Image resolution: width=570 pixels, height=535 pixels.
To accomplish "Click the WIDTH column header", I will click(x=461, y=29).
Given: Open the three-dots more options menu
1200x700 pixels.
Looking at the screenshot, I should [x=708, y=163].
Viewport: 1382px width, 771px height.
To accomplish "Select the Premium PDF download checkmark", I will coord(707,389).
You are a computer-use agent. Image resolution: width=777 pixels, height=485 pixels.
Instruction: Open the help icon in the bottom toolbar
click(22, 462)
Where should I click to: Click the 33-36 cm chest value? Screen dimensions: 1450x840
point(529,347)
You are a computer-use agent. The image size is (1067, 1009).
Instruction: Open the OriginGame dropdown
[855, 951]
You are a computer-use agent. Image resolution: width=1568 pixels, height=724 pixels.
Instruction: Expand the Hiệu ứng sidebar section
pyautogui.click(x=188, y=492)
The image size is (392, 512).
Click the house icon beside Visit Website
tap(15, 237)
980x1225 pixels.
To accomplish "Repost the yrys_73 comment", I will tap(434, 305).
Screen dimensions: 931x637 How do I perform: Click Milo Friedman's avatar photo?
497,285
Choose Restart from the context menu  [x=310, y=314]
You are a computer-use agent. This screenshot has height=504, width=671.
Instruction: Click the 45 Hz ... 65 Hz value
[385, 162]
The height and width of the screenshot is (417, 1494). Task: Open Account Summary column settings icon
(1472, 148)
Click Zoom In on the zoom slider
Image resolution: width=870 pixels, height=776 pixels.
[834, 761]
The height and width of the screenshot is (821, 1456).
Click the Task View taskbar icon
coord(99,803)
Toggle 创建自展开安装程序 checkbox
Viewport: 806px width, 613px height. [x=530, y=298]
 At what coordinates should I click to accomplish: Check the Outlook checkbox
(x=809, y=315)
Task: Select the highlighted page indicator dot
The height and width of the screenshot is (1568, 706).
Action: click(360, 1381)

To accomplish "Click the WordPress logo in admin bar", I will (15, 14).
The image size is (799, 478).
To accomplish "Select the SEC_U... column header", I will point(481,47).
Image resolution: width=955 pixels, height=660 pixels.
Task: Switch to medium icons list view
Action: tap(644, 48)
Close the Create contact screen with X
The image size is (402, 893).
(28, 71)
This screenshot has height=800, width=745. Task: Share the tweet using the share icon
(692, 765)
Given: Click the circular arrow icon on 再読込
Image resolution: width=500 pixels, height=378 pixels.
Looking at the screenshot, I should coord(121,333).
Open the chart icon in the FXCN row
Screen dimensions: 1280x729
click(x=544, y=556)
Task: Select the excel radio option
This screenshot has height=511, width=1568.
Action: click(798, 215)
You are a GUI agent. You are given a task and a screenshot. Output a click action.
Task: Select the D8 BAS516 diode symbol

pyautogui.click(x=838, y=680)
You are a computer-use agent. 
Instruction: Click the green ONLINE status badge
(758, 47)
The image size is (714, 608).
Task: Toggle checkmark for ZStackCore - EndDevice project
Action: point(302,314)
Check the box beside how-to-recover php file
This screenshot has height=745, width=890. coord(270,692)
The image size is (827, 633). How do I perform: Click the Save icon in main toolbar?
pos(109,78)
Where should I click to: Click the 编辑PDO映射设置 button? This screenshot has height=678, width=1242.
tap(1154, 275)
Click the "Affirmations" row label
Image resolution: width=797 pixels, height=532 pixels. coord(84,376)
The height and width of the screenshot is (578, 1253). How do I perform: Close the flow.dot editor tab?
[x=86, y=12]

Try it :: Where a line of the data above includes the string "computer", pull it out.

Output below ::
You are a computer-use agent. Image resolution: width=777 pixels, height=485 pixels.
You are a computer-use agent. The image size is (1067, 1009).
You are a computer-use agent. Image resolution: width=1568 pixels, height=724 pixels.
You are a computer-use agent. This screenshot has height=504, width=671.
You are a computer-use agent. 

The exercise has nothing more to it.